Coltt Winter Lepley is simply the first collection of songs to be released in what will be the eventual catalog of songs Coltt has on the way, but one that has been a long-time coming, and in many cases, overdue. While this is Coltt’s streaming service debut, Coltt is a wiry veteran of life on the road, averaging about 180 shows a year across the nation and connoisseur of sleeping in vans in Chili’s parking lots. He looks forward to making his songs more accessible to the masses and sharing his stories with more people in new places to promote it. Coltt feels this is not only a first-step, but an incredibly solid first-effort with the help of Al Torrence at Music Garden.
“Al and the boys from The Allegheny High made the process easy and enjoyable, sure. But, there were times when Al and I were thinking the same things in the same moments, and that really made me feel comfortable with him putting together my debut for the world to enjoy. That studio magic stuff may or may not exist, but when your songs are in someone else’s hands and they’re totally in line with your vision, it makes it really exciting to move as a unit towards the final result. Plus, it’s more fun to just believe in magic anyway.”
There are a few truths Coltt holds evident, but one stands above the rest: it’s that Western Pennsylvania has its own stories to tell and heroes to hold up. He mentions Joe Magarac, Pittsburgh’s folk-hero who legend claims shaped molten steel with his bare hands on his track, “Toilet Wizard.” The song is an ode to blue collar workers he grew up watching, including his dad, a career plumber. The song encapsulates the idea that people are in large-part a product of where they’re from. Bedford, Pennsylvania is the quintessential North Appalachian town. It borders the Mason-Dixon line, is one county away from West Virginia, and was a major player in the Whiskey Rebellion with plenty of Colonial influence. It’s an area perfectly centralized between cities such as Pittsburgh, Washington DC, New York City, Baltimore, Morgantown, Harrisburg, and more. What that means is that the area is a melting pot of the areas that surround it. It’s the best and worst parts of everything Appalachia and the Rust-Belt have to offer. For Coltt, it is full of untapped inspiration and stories to tell, and this album is the first in a long line of Western PA stories to tell.

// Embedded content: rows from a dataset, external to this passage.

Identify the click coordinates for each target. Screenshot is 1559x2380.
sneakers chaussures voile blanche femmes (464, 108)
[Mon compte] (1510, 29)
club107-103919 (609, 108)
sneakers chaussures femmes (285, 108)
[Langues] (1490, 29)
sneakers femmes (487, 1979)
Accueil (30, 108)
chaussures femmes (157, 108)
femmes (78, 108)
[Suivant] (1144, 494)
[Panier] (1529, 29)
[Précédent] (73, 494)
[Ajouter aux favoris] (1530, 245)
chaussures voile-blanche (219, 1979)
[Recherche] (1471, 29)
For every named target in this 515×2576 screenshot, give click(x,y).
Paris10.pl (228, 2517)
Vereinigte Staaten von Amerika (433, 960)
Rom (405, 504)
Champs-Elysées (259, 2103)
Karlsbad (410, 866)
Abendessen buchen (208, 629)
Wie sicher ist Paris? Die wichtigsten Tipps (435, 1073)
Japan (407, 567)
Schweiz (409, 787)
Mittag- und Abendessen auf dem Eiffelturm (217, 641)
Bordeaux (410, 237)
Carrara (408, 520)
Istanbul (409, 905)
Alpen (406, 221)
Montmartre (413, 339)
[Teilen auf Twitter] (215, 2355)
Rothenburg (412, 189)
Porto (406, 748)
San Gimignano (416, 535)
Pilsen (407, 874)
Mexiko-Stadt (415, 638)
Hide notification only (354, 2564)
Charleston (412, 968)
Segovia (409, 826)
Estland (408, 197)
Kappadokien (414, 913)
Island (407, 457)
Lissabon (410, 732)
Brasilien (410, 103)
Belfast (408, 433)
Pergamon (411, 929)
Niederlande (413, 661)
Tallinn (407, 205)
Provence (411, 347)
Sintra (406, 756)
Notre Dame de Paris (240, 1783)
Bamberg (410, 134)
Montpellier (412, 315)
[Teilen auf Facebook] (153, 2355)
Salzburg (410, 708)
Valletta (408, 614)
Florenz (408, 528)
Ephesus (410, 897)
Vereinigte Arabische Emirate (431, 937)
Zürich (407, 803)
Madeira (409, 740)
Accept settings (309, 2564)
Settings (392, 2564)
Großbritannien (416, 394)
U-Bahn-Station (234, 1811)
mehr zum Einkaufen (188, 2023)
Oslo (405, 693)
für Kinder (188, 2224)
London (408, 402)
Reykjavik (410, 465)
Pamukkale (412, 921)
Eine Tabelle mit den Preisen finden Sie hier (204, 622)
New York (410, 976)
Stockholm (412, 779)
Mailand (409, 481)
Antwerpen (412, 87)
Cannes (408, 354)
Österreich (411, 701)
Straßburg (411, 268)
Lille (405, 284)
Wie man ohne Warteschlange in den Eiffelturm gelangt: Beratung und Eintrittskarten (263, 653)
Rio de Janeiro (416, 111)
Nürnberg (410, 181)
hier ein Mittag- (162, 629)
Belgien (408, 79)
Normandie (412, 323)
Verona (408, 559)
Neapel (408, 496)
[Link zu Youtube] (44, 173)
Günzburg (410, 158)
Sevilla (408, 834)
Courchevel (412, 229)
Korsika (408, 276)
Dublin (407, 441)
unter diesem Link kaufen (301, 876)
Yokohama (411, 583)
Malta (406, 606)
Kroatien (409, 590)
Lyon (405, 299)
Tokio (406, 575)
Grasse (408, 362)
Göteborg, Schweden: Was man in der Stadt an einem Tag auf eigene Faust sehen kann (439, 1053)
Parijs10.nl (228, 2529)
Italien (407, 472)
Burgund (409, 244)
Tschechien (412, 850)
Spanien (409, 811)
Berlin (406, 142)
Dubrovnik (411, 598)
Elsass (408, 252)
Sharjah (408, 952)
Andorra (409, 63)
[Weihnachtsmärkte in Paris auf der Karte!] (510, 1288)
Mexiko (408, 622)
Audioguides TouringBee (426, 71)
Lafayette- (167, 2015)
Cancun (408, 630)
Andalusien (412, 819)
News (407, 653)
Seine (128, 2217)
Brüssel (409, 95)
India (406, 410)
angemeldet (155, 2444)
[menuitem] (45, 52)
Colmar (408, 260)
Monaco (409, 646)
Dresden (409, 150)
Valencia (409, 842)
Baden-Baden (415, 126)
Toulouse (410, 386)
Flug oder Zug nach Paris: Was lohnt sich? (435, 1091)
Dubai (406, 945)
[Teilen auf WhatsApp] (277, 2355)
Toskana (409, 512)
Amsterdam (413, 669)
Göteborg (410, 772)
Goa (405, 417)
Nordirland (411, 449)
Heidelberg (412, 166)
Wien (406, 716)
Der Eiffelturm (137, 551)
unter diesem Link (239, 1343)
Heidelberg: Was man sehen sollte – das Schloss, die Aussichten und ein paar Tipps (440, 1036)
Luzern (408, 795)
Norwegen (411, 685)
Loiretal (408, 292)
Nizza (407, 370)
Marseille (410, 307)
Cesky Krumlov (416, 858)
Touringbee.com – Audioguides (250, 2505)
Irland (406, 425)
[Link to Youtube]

“I never felt you had to move to Nashville or New York or LA to be successful. The parts of ‘home’ I carry with me is the binding I’m stitched with. We have amazing stories here all our own about ghosts, trainwrecks, mine accidents, union strikes, folklore, lies and history. I hope folks listen to the album and understand more than anything, that this is Western Pennsylvanian music by Western Pennsylvania musicians, but stories of us all, for everyone, everywhere.”
Coltt goes on to say…
“All I really want in the end is for someone to listen to my songs and feel something, preferably laugh or cry. I hope they see my characters and stories play out in their heads. That’s all I ever wanted to do was tell stories, and I’m not sure I ever could really do anything else.”